**ЧТО ТРЕБУЕТСЯ**
Подхватите приведённую ниже дневниковую запись о коллегах по театру и продолжите её сразу после последней фразы.

**ВЫБРАННЫЙ ОТРЫВОК**
=====

Надо бы Леньке сказать было.

А я буду в Москве 20-го, позвоню Тамаре. Так, теперь надо, чтоб она еще трезвая была. Но я что-то вообще не верю в этот сказочный вариант. Пришел Дедушка Мороз Николай Губенко и вытащил из-под годуновского халата машинку мальчику Валере.

Не казни себя, Валерик, не самоедствуй. Это же вполне естественно, что ты заботишься о своей физической форме, форме артиста. Тебя таким мама родила. И то, что тебя точат угрызения, что ты до сих пор палец о палец не ударил, чтобы съехать с первого этажа (решетку и под охрану поставил), значит, где-то чем-то все-таки ударил, поменял бы квартиру — глядишь, и жизнь поменялась бы. Нет, даже на это тебя не хватает. На что еще?! С машиной, что дымит, — разберусь. С напечатанным разберусь. Ну, не послал Бог. Ох, ну так, знать, судьба такая. Что ты унываешь? Кому ты завидуешь? Любимову? Упаси Боже! Губенко? Да никогда в жизни! Филатову? Отчасти, потому что умеет себя мобилизовать, сделать, написать, убедить, снять. А так-то что? У них своя жизнь, у тебя своя. Да... Замечательной откровенности был день прилета. Очутились в номере у Нинки с Ленькой. Рассказал я Леньке, сколько гадости в дневниках записано, и про него лично, потом пришел Бортник, и ему сказал, и что собираюсь это опубликовать, и что не убивайте вы меня, Христа ради, коллеги мои гениальные, которыми любуюсь я — крест святой! — когда вы в форме играете вдвоем Моцарта и Сальери... И, по-моему, даже плакал я от восторга. Много говорили о Дениске, и много плохого. Это печально. Ленька ужасно злой на него.

=====

**БЛОК ДАННЫХ**
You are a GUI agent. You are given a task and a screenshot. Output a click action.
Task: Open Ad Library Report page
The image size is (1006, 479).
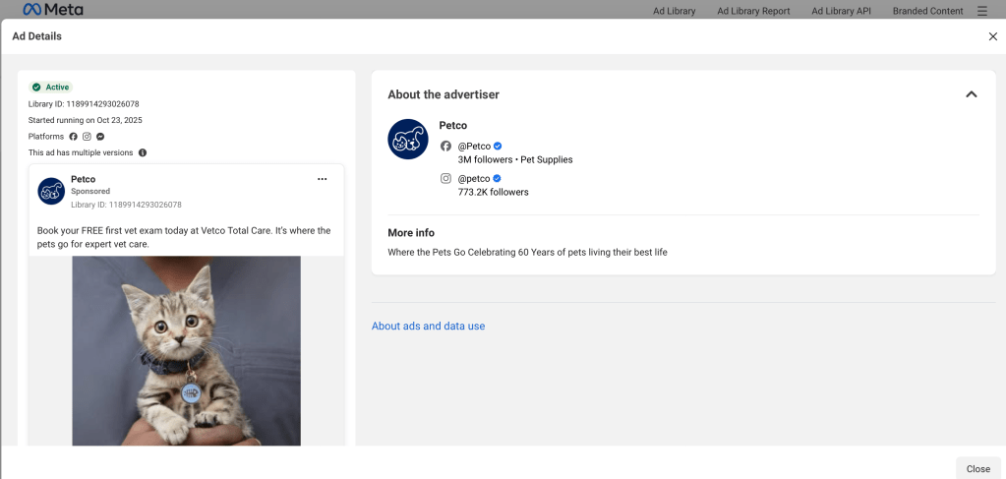click(x=753, y=11)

=====

**ОТВЕТ**
В театре после репетиции шеф с чудной интонацией пожалел, сказал неожиданно: «Знаете что, идите домой, в гостиницу, автобус будет только в два часа». И мы пошли, Демидова показала нам направление, все время говорила про разрушенную церковь: «Как, вы не видели разрушенную церковь?» А зрелище это действительно потрясающее... Разбитая, со срезанным верхним ярусом... и рядом уникальная, высоченная, изящная коробка из стекла и металла без всяких выступов и пристроек, и наверху — золоченый, сверкающий крест.

Так вот, мы спрашивали себя, что случилось с шефом? Или Борис ему нашептал? Что надо отпустить братву по магазинам. Он как бы извинялся за свое хамство в адрес русского, невыносливого артиста. Да, это дорогого стоит.

Нас жалко всех, но мне жалко и Николая. Лежал он сегодня на диване перед репетицией и говорил: «Что же с ним произошло? Какая это стала невыносимая развалина!» — «Любимов?» — «Да я, при чем тут Любимов... а ведь, бывало, до двух часов ночи... и потом... а потом свежий, как ни в чем...»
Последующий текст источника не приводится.